- Born: 10 December 1980 (age 45) Watford

Gymnastics career
- Country represented: England
- Former coach: Clem Malcolmson
- Medal record
Athletics
Representing England
Commonwealth Games
| Silver medal – second place | 1998 Kuala Lumpur | team event |

= Kelly Hackman =

British gymnast

Kelly Louise Hackman (born 10 December 1980) is a British gymnast. She competed for Great Britain at the 2000 Summer Olympics in Sydney, Australia.

== Early life ==
Hackman briefly lived with her coach, Clem Malcolmson, and his wife before her family could move closer to Hackman's new gym.

== Competitive gymnast ==
Hackman trained at Woking gym. She competed in the 1998 Commonwealth Games where she won a silver medal with the British Team and placed 10th individually.
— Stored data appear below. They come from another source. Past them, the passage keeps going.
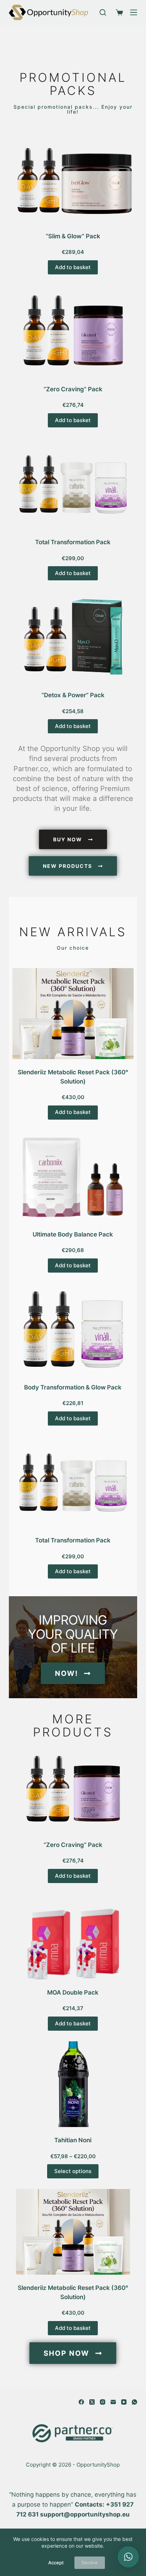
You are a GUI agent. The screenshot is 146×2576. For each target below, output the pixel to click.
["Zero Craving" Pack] (73, 330)
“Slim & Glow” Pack (73, 236)
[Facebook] (81, 2402)
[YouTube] (124, 2402)
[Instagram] (102, 2402)
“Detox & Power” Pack (73, 695)
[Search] (103, 12)
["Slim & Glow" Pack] (73, 177)
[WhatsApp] (134, 2402)
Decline (90, 2562)
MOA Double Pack (73, 1992)
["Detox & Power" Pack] (73, 636)
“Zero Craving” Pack (73, 389)
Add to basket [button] (73, 267)
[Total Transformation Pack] (73, 483)
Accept (56, 2562)
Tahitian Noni (72, 2140)
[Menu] (133, 12)
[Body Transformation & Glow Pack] (73, 1328)
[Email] (113, 2402)
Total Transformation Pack (73, 542)
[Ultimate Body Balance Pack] (73, 1175)
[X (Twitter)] (92, 2402)
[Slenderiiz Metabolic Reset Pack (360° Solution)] (73, 1013)
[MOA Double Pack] (73, 1936)
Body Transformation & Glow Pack (73, 1387)
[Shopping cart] (118, 12)
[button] (128, 2557)
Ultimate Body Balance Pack (73, 1234)
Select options (72, 2171)
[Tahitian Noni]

The following year she won the Burrel Trophy for having the highest score in Floor Exercise at the British Team Championships. Also in 1999, Hackman was a reserve for the World British Team. In 2000, she won three bronze metals at the British national championship. That same year Hackman was selected as a member of the British gymnastics team at the 2000 Summer Olympics in Sydney, Australia. She was 19 years old. Her strongest apparatuses at the time were Beam and Uneven bars. It was the first time a British had qualified a team for the event. The British team finished in 10th place and Hackman was 74th in the Individual All-Around rankings.

== Later career ==
After gymnastics, Hackman became a journalist.